We all kinda lay there in the dust, breathin’ hard and laughing. Or at least I was, and Shaw was smilin’. I think Marko was too stunned to do much. Shaw gave him a hand up, told him he was doing good, and sent him on his way, and then he came and squatted down next to where I was lyin’ on the ground with a fit of giggles.
“Well, young lady, you’ve come along since I saw you last,” he said. My eyes widened a little, since I never figured Master Shaw would’ve known me from aught. “I’ve been watching you out here in the practice yard this past week, and you’ve made something of a stir among the instructors.” I raised an eyebrow, and he chuckled softly. “When a bunch of new students suddenly start displaying poise and…shall we say, martial creativity, it tends to attract attention.”
I smiled slyly. “Sorry if I messed up their program a bit,” I said. “I just can’t stand to see those nice kids pickin’ up bad habits.”
Shaw nodded, and folded himself up cross-legged on the ground across from me. “That’s why I came out here to talk to you, Kivrin.” I blinked hard a couple times. He knows my name, even? ”You’ve got a set of skills we at SI:7 can use, and your performance here today,” he gestured at the practice ring, “convinces me you’ve got the kind of initiative we sorely need.”
I looked askance at him. “Lemme get this straight,” I said. “Are you tryin’ to offer me a job?”
He laughed heartily at that. ”Yes, ma’am, that’s exactly what I’m doing.”
* * *
Working for SI:7 wasn’t exactly what I’d expected at first. I’d always imagined it’d be all politics and infiltration and spying sorts of things, but my first several assignments weren’t all that different from what I’d been doing before. The first job they gave me was to deliver some important paperwork to Danath Trollbane at Honor Hold. They flew me out to the scorched and pitted wreckage of the Blasted Lands, and sent me right through the Dark Portal itself. I was about scared enough to bust, but all the troops stationed around the Portal act like it’s no big deal, so I had to put on my tough-gal face and work it out. Turns out apart from feelin’ like you been stuffed into a sackful of snow and rolled down a steep hill, the Portal isn’t as scary as it looks.
Some other time, I can tell you about some exciting times I had in Hellfire Peninsula. The unofficial motto of SI:7 is “Travel to fascinating remote lands, meet interesting new people, and kill them,” and I got to experience that in spades. That first time, though, they just packed me off on a gryphon to Honor Hold, and I got to meet up with Old Man Trollbane straight away. He wasn’t super pleased with the news from Stormwind, which from what I was able to read had mostly to do with reinforcements, or more specifically, the lack thereof. Still, he gave me a little work shepherding a band of new recruits on a mission into Hellfire Citadel.

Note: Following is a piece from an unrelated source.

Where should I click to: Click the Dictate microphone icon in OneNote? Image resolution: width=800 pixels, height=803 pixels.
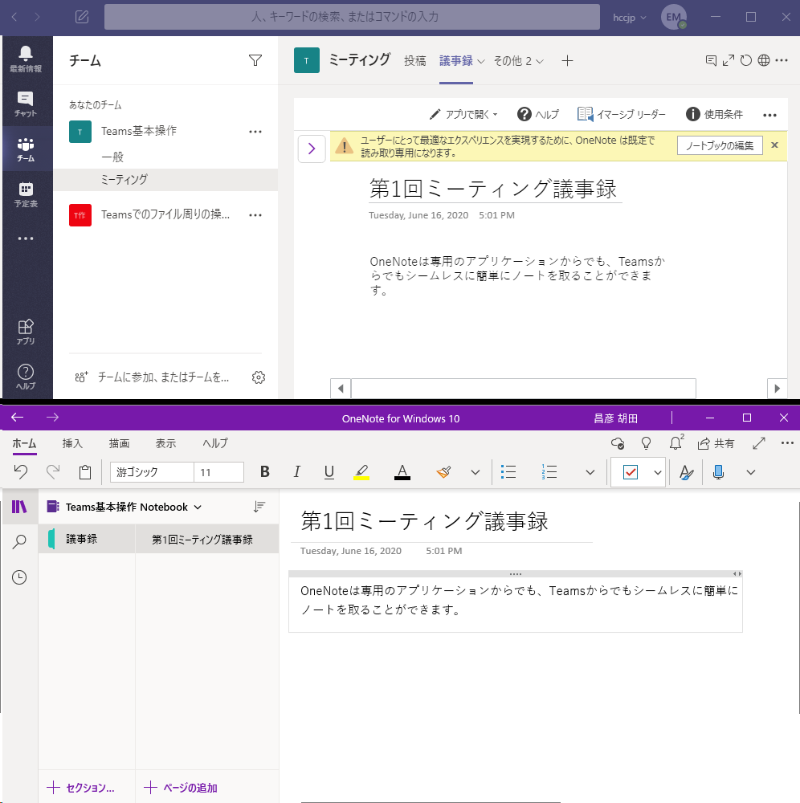tap(717, 472)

The fel orcs that took over the Citadel are a lot worse than your normal green-skinned kind. If anything, they’re bigger, stronger, meaner, and even less willin’ to listen to reason, if you could believe that. Still, they’re just as canny and clever as their Horde cousins back home, so we’d have to be careful about ’em. First order of business, though, was to bring down a nasty demon-lord hight Omor who’d dug into the lower ramparts of the Citadel.

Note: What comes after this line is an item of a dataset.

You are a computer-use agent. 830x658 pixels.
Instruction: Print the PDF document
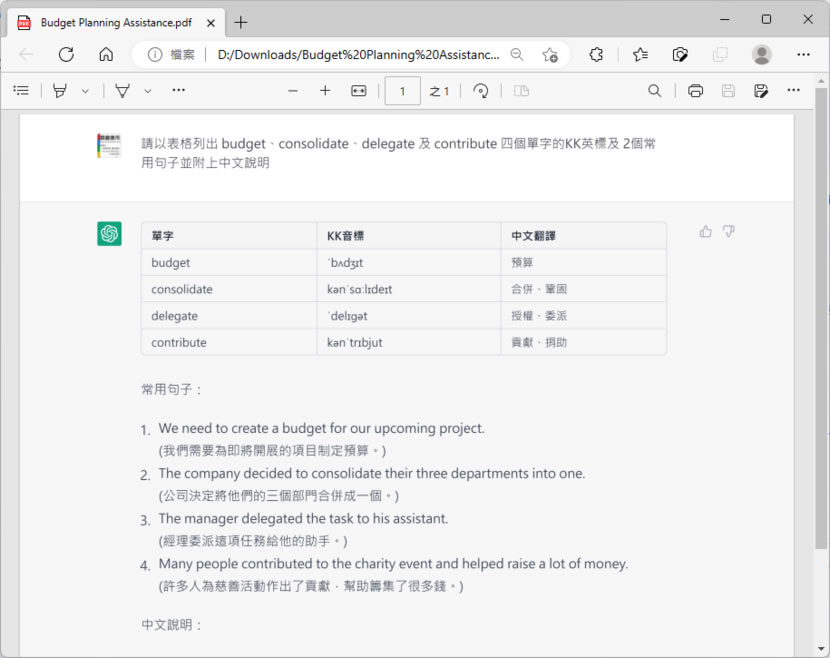click(695, 91)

My team, apart from me, consisted of an aloof-lookin’ Night Elf hunter, a Priest who I think was a bit of an airhead, and a twin pair of Death Knights, each about as thick as a fencepost but only half the brains. I’m actually not sure they’re twins, but you could hardly tell one from the other, so they might as well have been. We defeated the gate guards without too much trouble, and made our way across the bridge into the courtyard between the curtain walls.
At that point, things started to go to hell a bit. Watchkeeper Gargolmar had posted some pretty mean warlocks among the sentries, and when we engaged them they started rainin’ fire and brimstone down on our heads. I blackjacked one and knocked another a couple times hard in the kidneys to shut him up, but while I was busy with that, the Stump-head Brothers let a couple of guard-dogs get out of hand and take a couple nasty bites out of our Priest. And if that weren’t enough, the Hunter had some kind of a fit and wound up sending his semi-tame forest cat barreling down the hall into another pack of patrolling sentries. Things got pretty messy, and though we mostly survived the fight, everybody got pretty burnt up and mangulated, to the consternation of our priestly companion. A certain amount of undirected recrimination ensued, which I shan’t bother recounting in detail.

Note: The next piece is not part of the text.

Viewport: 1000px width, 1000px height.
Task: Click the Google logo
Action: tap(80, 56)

Now, here’s a thing I don’t really get. Even the greenest buck private up in the Basin had the sense to pay attention when a warlock or a Mage or other species of magic-slinging troublemaker cut in with the chanting and the funny gestures. Maybe you give ’em a little bootprint to the face, or a smack in the gob with a shield, or even a sweet little neck tourniquet to keep ’em quiet. Or, if you can’t do that, then any fool knows you don’t just stand around while they light you up like Greatfather Winter’s pine chandelier. Somehow this raw bunch managed to completely miss that lesson, resultin’ in a fair loss of blood and hair and other combustible personal property.
Worse’n that, Watchkeeper Gargolmar himself came down to check out the commotion, and we wound up in a pretty wild set-to between him, his Watcher companions, and a pack of bloody-minded Fel Orc warlocks that joined in the fray. I hushed up one of the Watchers, who was using some kind of bastard healing magic to keep the old Watchkeeper on his feet, but somebody smacked him around enough to snap him out, and then we really had a time of it. And of course all the while, the whole place was pounding down with a rain of burning stones and shadow-bolts and, well, it was just a big-ass mess and no mistake.
We did eventually find our way to Omor’s courtyard and defeat the old bastard, despite his protestations the contrary, but it was a long row to hoe. The Priest wound up deserting the assignment after being chewed up three times in a row by out-of-control guard dogs, and we had to send back to Honor Hold for a replacement—a burly Dwarven shaman with a predilection for loud belching. When we did finally drag our weary butts back to Honor Hold, carryin’ Omor’s smelly old hoof as proof of the deed, I was pretty sure I understood why Master Shaw had brought up this whole business about initiative when we’d talked.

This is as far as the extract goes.